**EXERCISE INSTRUCTIONS**. What you give back must match the records below exactly.

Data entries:
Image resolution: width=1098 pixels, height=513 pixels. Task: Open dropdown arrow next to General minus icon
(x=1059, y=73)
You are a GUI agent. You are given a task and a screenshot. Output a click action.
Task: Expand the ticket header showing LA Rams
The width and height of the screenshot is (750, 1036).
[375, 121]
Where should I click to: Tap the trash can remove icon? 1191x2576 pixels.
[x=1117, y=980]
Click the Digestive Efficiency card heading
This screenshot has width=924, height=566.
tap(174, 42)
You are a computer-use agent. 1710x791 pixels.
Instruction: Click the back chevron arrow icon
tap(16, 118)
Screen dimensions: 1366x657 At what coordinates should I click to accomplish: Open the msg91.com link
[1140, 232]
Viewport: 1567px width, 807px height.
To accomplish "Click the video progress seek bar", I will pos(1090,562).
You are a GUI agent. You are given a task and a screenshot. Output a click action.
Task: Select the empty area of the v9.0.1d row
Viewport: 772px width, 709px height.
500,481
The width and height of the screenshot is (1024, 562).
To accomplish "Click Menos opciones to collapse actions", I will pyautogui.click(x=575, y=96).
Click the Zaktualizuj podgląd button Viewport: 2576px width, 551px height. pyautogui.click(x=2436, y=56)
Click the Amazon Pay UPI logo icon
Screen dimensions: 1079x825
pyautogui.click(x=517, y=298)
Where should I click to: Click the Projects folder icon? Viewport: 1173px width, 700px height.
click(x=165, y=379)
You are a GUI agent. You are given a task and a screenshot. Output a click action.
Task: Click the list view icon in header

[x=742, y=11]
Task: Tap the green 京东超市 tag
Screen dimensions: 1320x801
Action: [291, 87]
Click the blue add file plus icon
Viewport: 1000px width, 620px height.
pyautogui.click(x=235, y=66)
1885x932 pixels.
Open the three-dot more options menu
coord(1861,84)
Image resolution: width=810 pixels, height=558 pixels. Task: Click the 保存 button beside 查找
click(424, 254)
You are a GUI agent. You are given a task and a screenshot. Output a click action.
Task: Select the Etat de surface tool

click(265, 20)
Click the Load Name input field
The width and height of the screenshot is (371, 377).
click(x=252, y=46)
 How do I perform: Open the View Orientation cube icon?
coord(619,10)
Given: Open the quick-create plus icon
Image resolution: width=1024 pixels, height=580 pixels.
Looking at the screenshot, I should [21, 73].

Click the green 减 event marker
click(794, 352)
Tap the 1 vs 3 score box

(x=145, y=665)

**TASK OUTPUT**.
Image resolution: width=1098 pixels, height=513 pixels. Task: Open dropdown arrow next to General minus icon
(x=1059, y=73)
You are a GUI agent. You are given a task and a screenshot. Output a click action.
Task: Expand the ticket header showing LA Rams
The width and height of the screenshot is (750, 1036).
[375, 121]
Where should I click to: Tap the trash can remove icon? 1191x2576 pixels.
[x=1117, y=980]
Click the Digestive Efficiency card heading
This screenshot has width=924, height=566.
tap(174, 42)
You are a computer-use agent. 1710x791 pixels.
Instruction: Click the back chevron arrow icon
tap(16, 118)
Screen dimensions: 1366x657 At what coordinates should I click to accomplish: Open the msg91.com link
[1140, 232]
Viewport: 1567px width, 807px height.
To accomplish "Click the video progress seek bar", I will pos(1090,562).
You are a GUI agent. You are given a task and a screenshot. Output a click action.
Task: Select the empty area of the v9.0.1d row
Viewport: 772px width, 709px height.
500,481
The width and height of the screenshot is (1024, 562).
To accomplish "Click Menos opciones to collapse actions", I will pyautogui.click(x=575, y=96).
Click the Zaktualizuj podgląd button Viewport: 2576px width, 551px height. pyautogui.click(x=2436, y=56)
Click the Amazon Pay UPI logo icon
Screen dimensions: 1079x825
pyautogui.click(x=517, y=298)
Where should I click to: Click the Projects folder icon? Viewport: 1173px width, 700px height.
click(x=165, y=379)
You are a GUI agent. You are given a task and a screenshot. Output a click action.
Task: Click the list view icon in header

[x=742, y=11]
Task: Tap the green 京东超市 tag
Screen dimensions: 1320x801
Action: [291, 87]
Click the blue add file plus icon
Viewport: 1000px width, 620px height.
pyautogui.click(x=235, y=66)
1885x932 pixels.
Open the three-dot more options menu
coord(1861,84)
Image resolution: width=810 pixels, height=558 pixels. Task: Click the 保存 button beside 查找
click(424, 254)
You are a GUI agent. You are given a task and a screenshot. Output a click action.
Task: Select the Etat de surface tool

click(265, 20)
Click the Load Name input field
The width and height of the screenshot is (371, 377).
click(x=252, y=46)
 How do I perform: Open the View Orientation cube icon?
coord(619,10)
Given: Open the quick-create plus icon
Image resolution: width=1024 pixels, height=580 pixels.
Looking at the screenshot, I should [21, 73].

Click the green 减 event marker
click(794, 352)
Tap the 1 vs 3 score box

(x=145, y=665)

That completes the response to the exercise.